### Importing the libraries

In [1]:
import os
import random
import numpy as np
import torch
import torch.nn as nn
import torch.nn.functional as F
from collections import deque,namedtuple

### Creating architecture of Neural Network

In [2]:
class Network(nn.Module):
    """
    A neural network for reinforcement learning in a lander environment.
    
    state_size = (x, y) of the lander, (x, y) of landing position,
                 (angle, angular velocity), (left leg, right leg) contact (boolean)
                 
    action_size = 4 possible actions (nothing, left, right, down)
    """

    def __init__(self, state_size, action_size, seed=42):
        
        super(Network, self).__init__()
        self.seed = torch.manual_seed(seed)

        self.fc1 = nn.Linear(state_size, 64)   # Input layer
        self.fc2 = nn.Linear(64, 64)           # Hidden layer
        self.fc3 = nn.Linear(64, action_size)  # Output layer
        

    def forward(self, state):
        """
         fc1 will create a first layer with 8 inputs and 64 outputs and weights , biases are also initialised randomly within
         
         fc1(state) will take a tensor of shape (batch_size, state_size) and provide a output Y = state*weights + bias
        """
        
        y = self.fc1(state)          # First layer + ReLU
        y = F.relu(y)
        
        y = self.fc2(y)              # Second layer + ReLU
        y = F.relu(y)
        
        y = self.fc3(y)              # Output layer (no activation for raw Q-values)
        return y


## Training the AI

### Setting up environment

In [3]:
import gymnasium as gym

In [4]:
# env = gym.make("LunarLander-v3")
env = gym.make("LunarLander-v3", continuous=False, gravity=-10.0,
               enable_wind=False, wind_power=15.0, turbulence_power=1.5)

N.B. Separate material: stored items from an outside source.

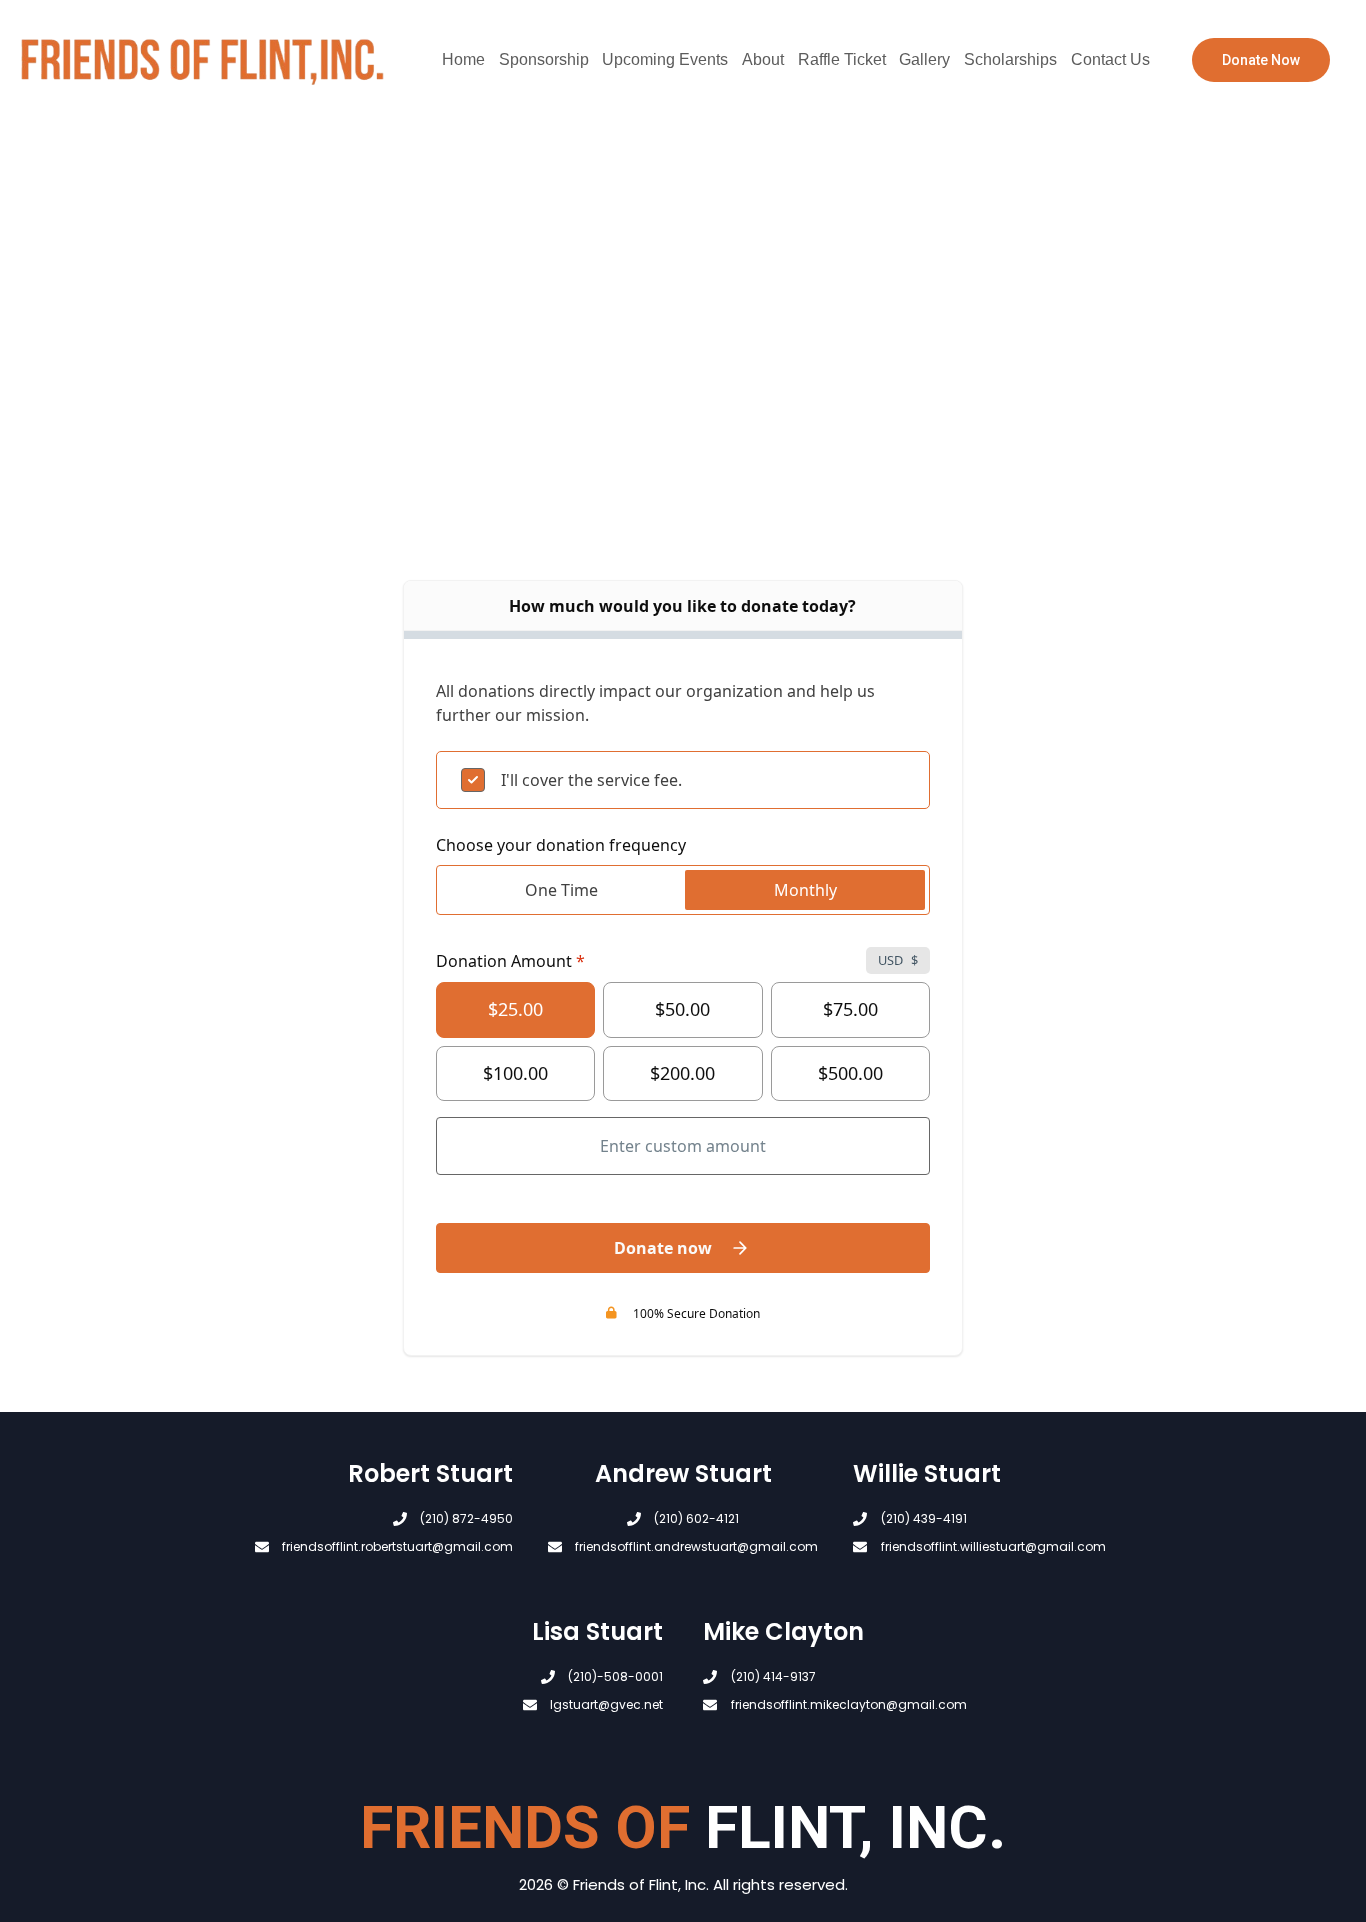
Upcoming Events (665, 59)
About (763, 59)
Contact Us (1110, 59)
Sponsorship (544, 59)
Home (463, 59)
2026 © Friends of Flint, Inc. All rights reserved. (683, 1884)
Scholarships (1010, 59)
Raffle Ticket (842, 59)
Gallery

state_shape = env.observation_space.shape   #(8, )
state_size = env.observation_space.shape[0] # 8
number_actions = env.action_space.n         # 4


### Initializing hyperparameter

In [5]:
learning_rate = 5e-4

"""
Controls how quickly the agent updates its model (e.g., neural network weights).
A smaller value (like 0.0005) means slower but more stable learning.
Too high: risk of overshooting optimal solutions; too low: slow convergence.
"""



batch_size = 100

""" Number of experiences sampled from the replay buffer for each training step.
A larger batch size (like 100) provides more stable updates but requires more memory.
Smaller batches may lead to noisier updates but faster training per step."""


discount_factor = 0.99

""" Determines how much the agent values future rewards compared to immediate rewards.
A value of 0.99 means the agent prioritizes long-term rewards (future-focused).
Lower values (e.g., 0.9) make the agent focus more on short-term rewards."""


replay_buffer_size = 100000   

"""Maximum number of experiences stored in the replay buffer.
Experiences are used to train the agent by sampling from this buffer.
A larger buffer (like 100,000) allows for more diverse training data but requires more memory.
Older experiences are replaced when the buffer is full."""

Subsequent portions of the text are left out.